(Saved entries)
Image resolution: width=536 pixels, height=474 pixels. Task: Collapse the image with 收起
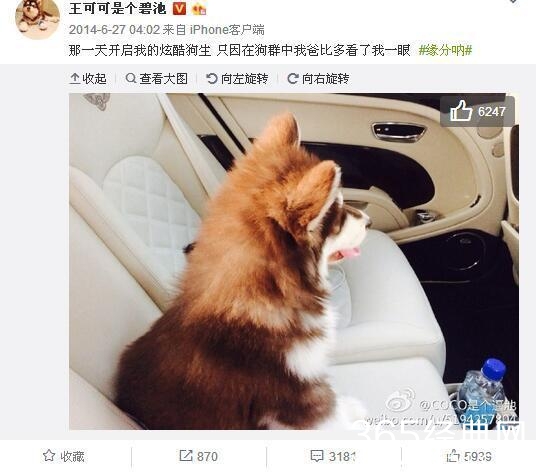click(88, 79)
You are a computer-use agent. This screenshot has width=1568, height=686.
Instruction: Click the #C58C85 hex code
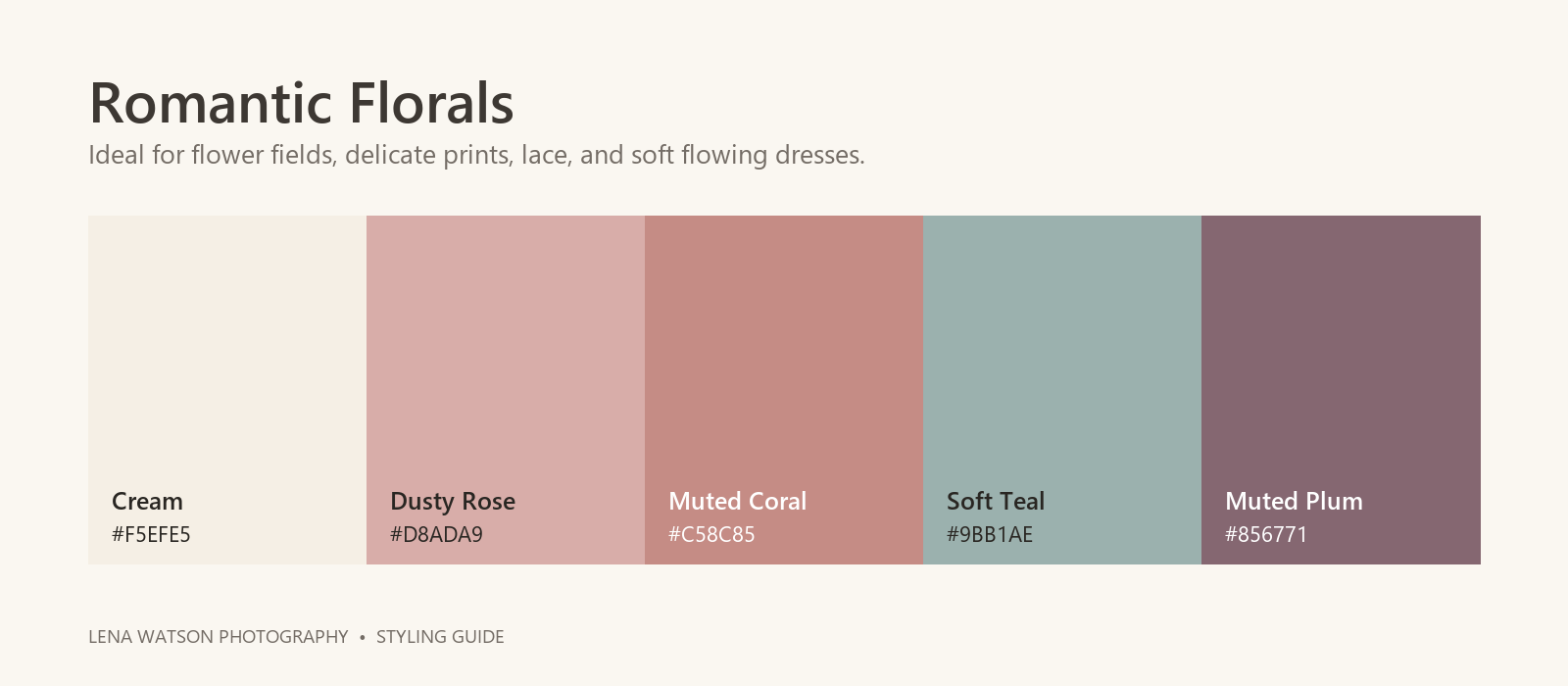pos(711,534)
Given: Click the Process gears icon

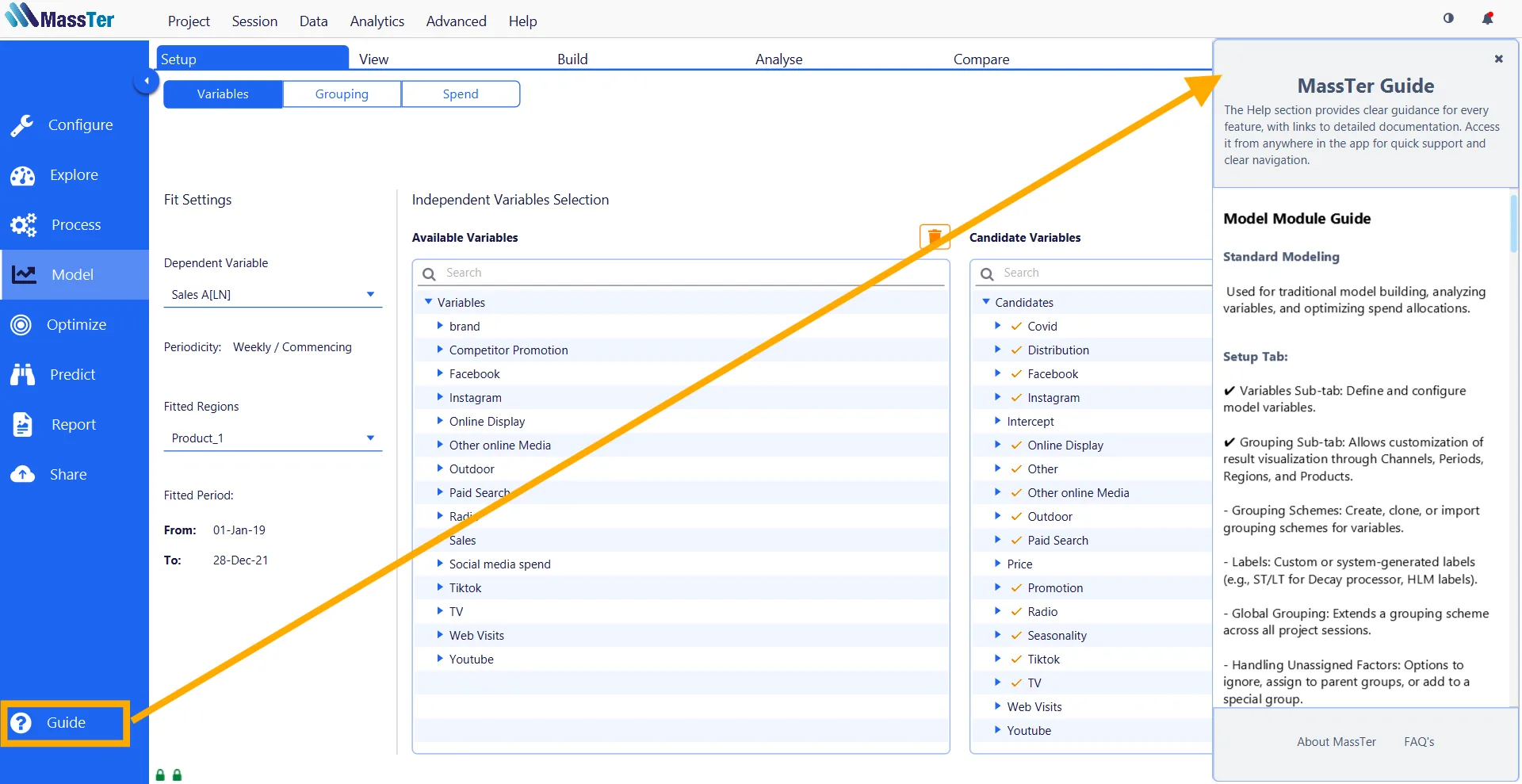Looking at the screenshot, I should pos(23,225).
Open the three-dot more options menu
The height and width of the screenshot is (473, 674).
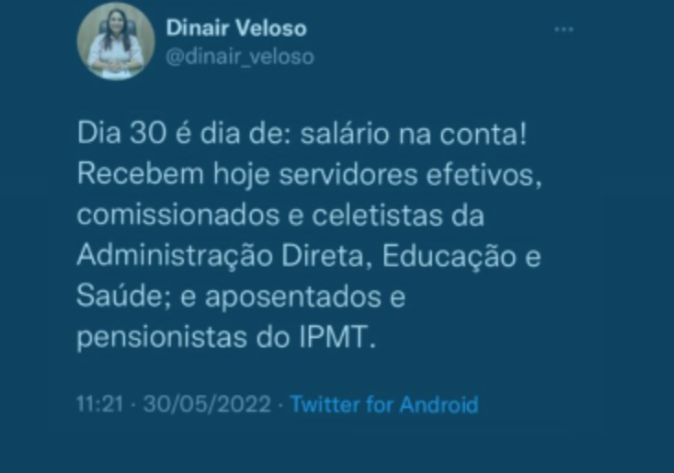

◆ ACTION ITEM: The lines to retype begin with the one containing "You are a computer-use" and end with the last line of the records. Reproduce them exactly and omit the pictures.

◆ EXPECTED ANSWER:
You are a computer-use agent. This screenshot has width=1568, height=686.
Instruction: Click the #C58C85 hex code
pos(711,534)
Given: Click the Process gears icon

Looking at the screenshot, I should pos(23,225).
Open the three-dot more options menu
The height and width of the screenshot is (473, 674).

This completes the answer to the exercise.